Les données vont devenir ainsi un levier essentiel pour enrichir l’expérience client et élargir le périmètre des services financiers, à travers des partenariats. Ce constat rejoint une mutation importante : les consommateurs, se transforment en producteurs de données, de transport et d’énergie et seraient sensibles au fait d’être rémunérés. Les tarifications, quant à elles, devront s’adapter tant à l’émergence de l’économie du partage qu’à la généralisation de ce qu’on peut nommer « l’effet Airbnb ». Les consommateurs deviennent également financeurs à travers la finance participative – d’ores et déjà, 21 % des Français voudraient être informés et conseillés en la matière. En somme, le nouveau décor des villes, adapté aux comportements émergents des consommateurs, commence à se dessiner et les banques doivent rapidement s’y projeter.
Or, de ce point de vue, 74 % des Européens, tous âges confondus, estiment que les agences bancaires existeront toujours dans les villes de demain. Ils expriment un besoin d’intégration des services digitaux – ils sont 53 % à anticiper la fin des moyens de paiement et estiment qu’ils n’auront plus besoin demain d’espèces, de chèques ou même de cartes de paiement au profit de solutions biométriques – mais ils valorisent la possibilité d’interactions directes. De sorte que, dans la ville intelligente, les banques devront faire évoluer leur dispositif de contact en face à face, comme leurs automates.
Certains experts voient des services innovants, comme les robot-taxis, émerger d’ici 5 ans. Néanmoins, le niveau d’attractivité encore faible de ces nouveaux usages démontre qu’à ce stade, les comportements évolueront sans doute plus progressivement. Il convient finalement de se convaincre que les esprits ont évolué. La technologie n’impressionne plus de nos jours. Elle est souvent anxiogène – d’autant plus qu’on en comprend souvent fort mal, comme pour les voitures sans chauffeur, la réelle nécessité.

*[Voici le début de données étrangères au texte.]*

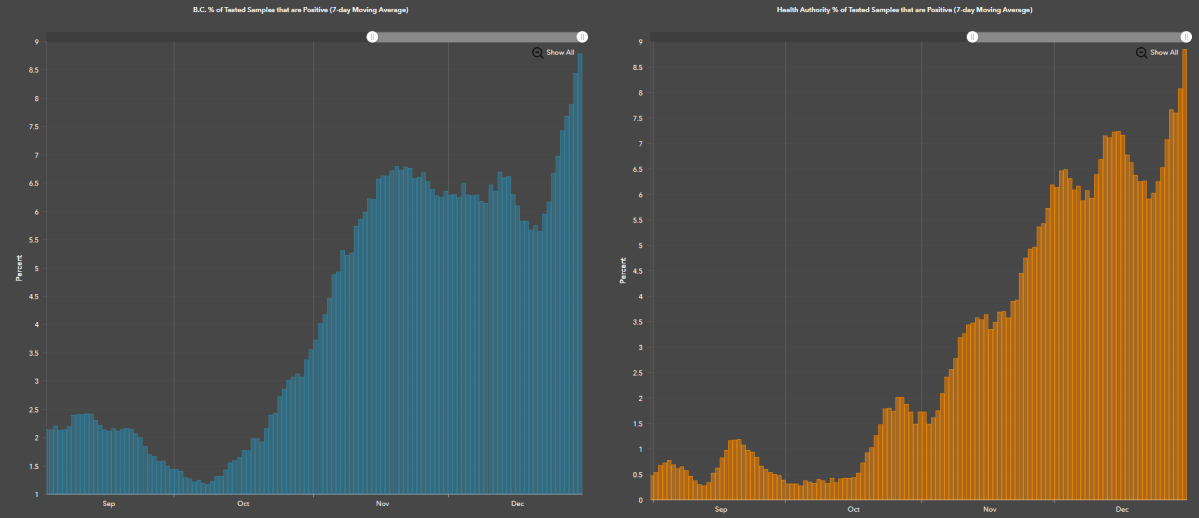1199x518 pixels.
Task: Click the Sep axis label on B.C. chart
Action: (x=110, y=504)
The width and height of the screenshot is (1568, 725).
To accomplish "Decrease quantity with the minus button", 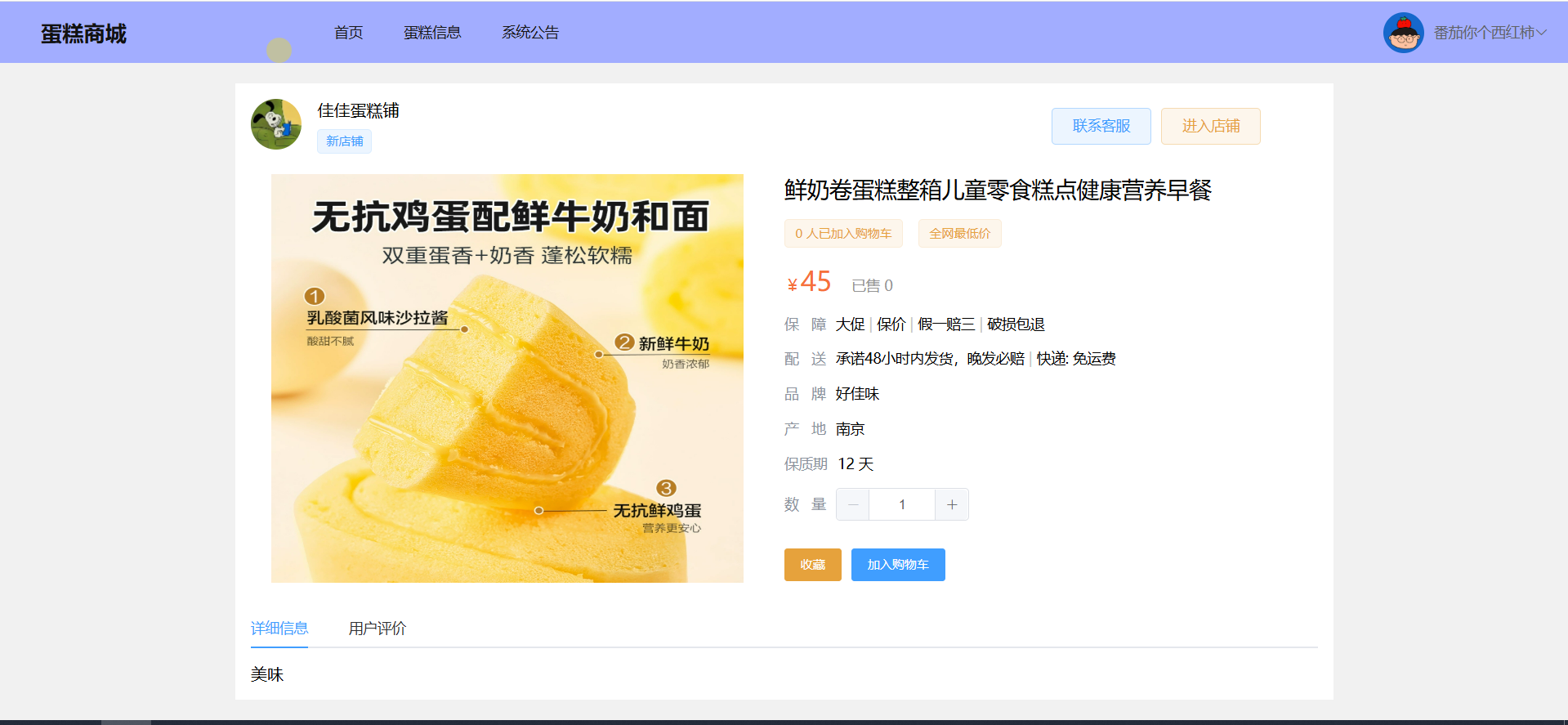I will click(x=853, y=504).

Dès lors, si le public exprime un besoin de rationalisation des services digitaux, il attend dans le même temps plus de relations humaines. Que souhaite-t-il trouver dans une agence bancaire ainsi ? Plus qu’une relation de conseil experte, pouvoir tout de suite s’adresser à quelqu’un pour résoudre un problème ou lever une difficulté. Dans les villes de demain, c’est le contact humain intelligent et immédiat qui sera le plus valorisé.